Secondo i media locali, otto importanti operatori di mining di criptovalute hanno firmato una lettera aperta al presidente del Kazakistan, Kassym-Jomart Tokayev. Questo elenco include BCD Company, TT TECH Limited, KZ Systems, AI Solutions, Green Power Solution Ltd., VerCom e KINUR INVEST.

Correlato: il Kazakistan istituisce un'agenzia di regolamentazione per implementare la CBDC

La lettera afferma che l'industria kazaka del cryptomining si trova in una "situazione molto difficile" a causa degli alti prezzi dell'energia per i minatori. Secondo il testo:

"Ad oggi, tutti i principali operatori del settore hanno sospeso le proprie attività e prevedono di cessare completamente le proprie attività nella Repubblica del Kazakistan entro la fine dell'anno." 
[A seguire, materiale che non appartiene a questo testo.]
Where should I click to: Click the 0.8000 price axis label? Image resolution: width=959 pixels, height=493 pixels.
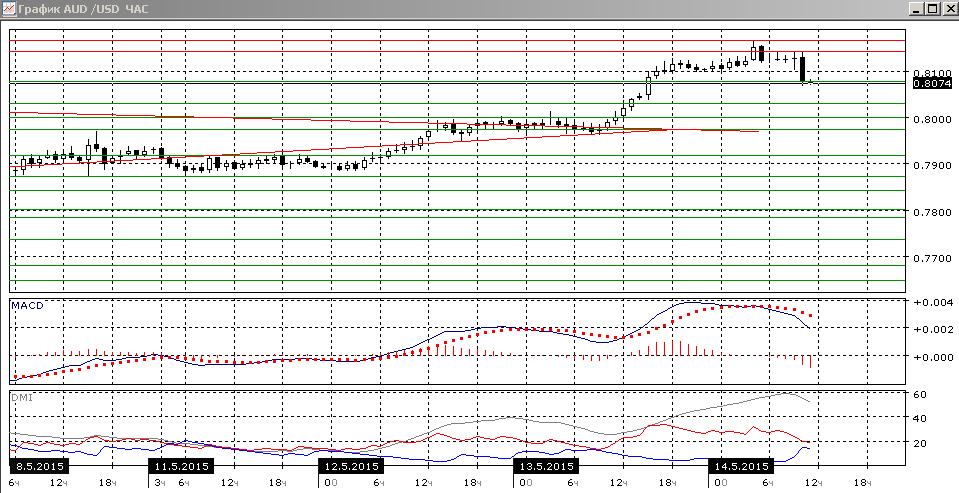pos(931,119)
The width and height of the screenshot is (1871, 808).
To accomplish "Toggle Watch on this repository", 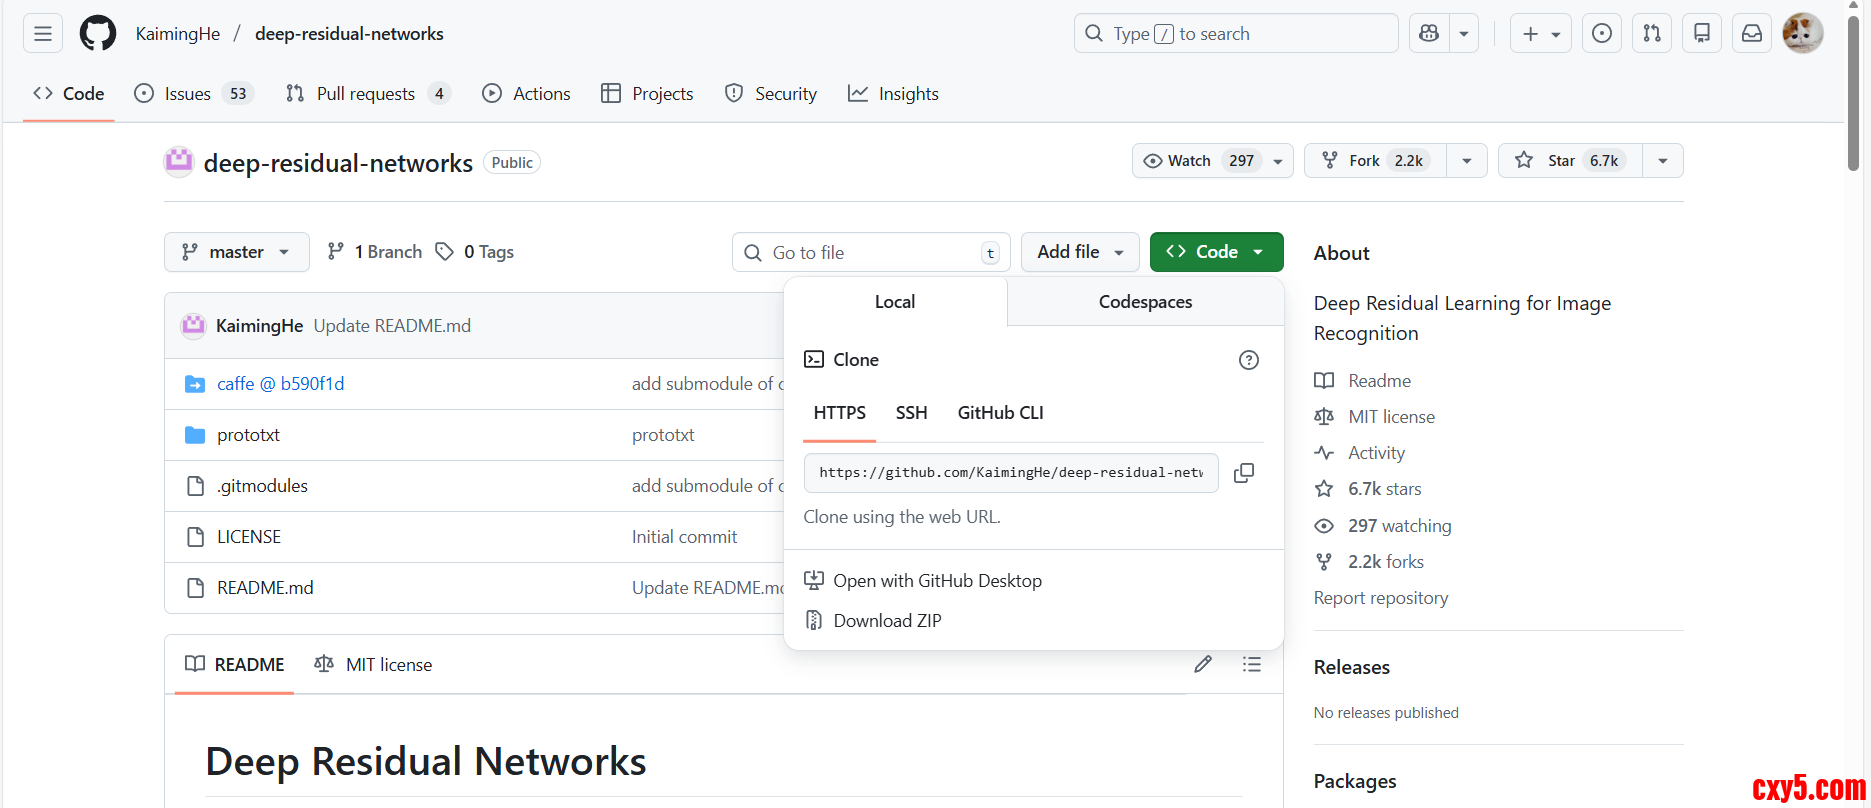I will click(x=1200, y=161).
I dirigenti che hanno firmato la lettera ritengono che la situazione dei prezzi vanifichi gli sforzi del governo per regolamentare il settore delle criptovalute in generale e quello del mining in particolare. Secondo la lettera, il problema è una conseguenza della decisione di aumentare le tasse sull’energia per i crypto miner. A causa delle tasse imposte, il paese ha già perso la sua posizione tra i leader del mining di criptovalute come Stati Uniti, Russia e Cina, e il settore è sull'orlo dell'estinzione, afferma la lettera:

“Se il governo non adotta misure urgenti, l’industria del mining digitale nella Repubblica del Kazakistan cesserà di esistere”. 

Il Paese ha introdotto tasse sul mining digitale il 1° gennaio 2022, in base al consumo di elettricità da parte delle entità minerarie. La legge è emersa in mezzo alla crescente frustrazione nazionale per l’utilizzo sottotassato della rete elettrica nazionale da parte dei minatori di criptovalute. 

Anche al livello più alto, 1 kWh di elettricità tassata in Kazakistan costa ai minatori circa 0,067 dollari, significativamente inferiore alla media di 0,12 dollari per kWh prima di qualsiasi tassa negli Stati Uniti. Secondo i dati del governo kazako, nel 2022 ha ricevuto solo circa 7 milioni di dollari (3,07 miliardi di tenge) in pagamenti fiscali da parte di entità di mining di criptovalute.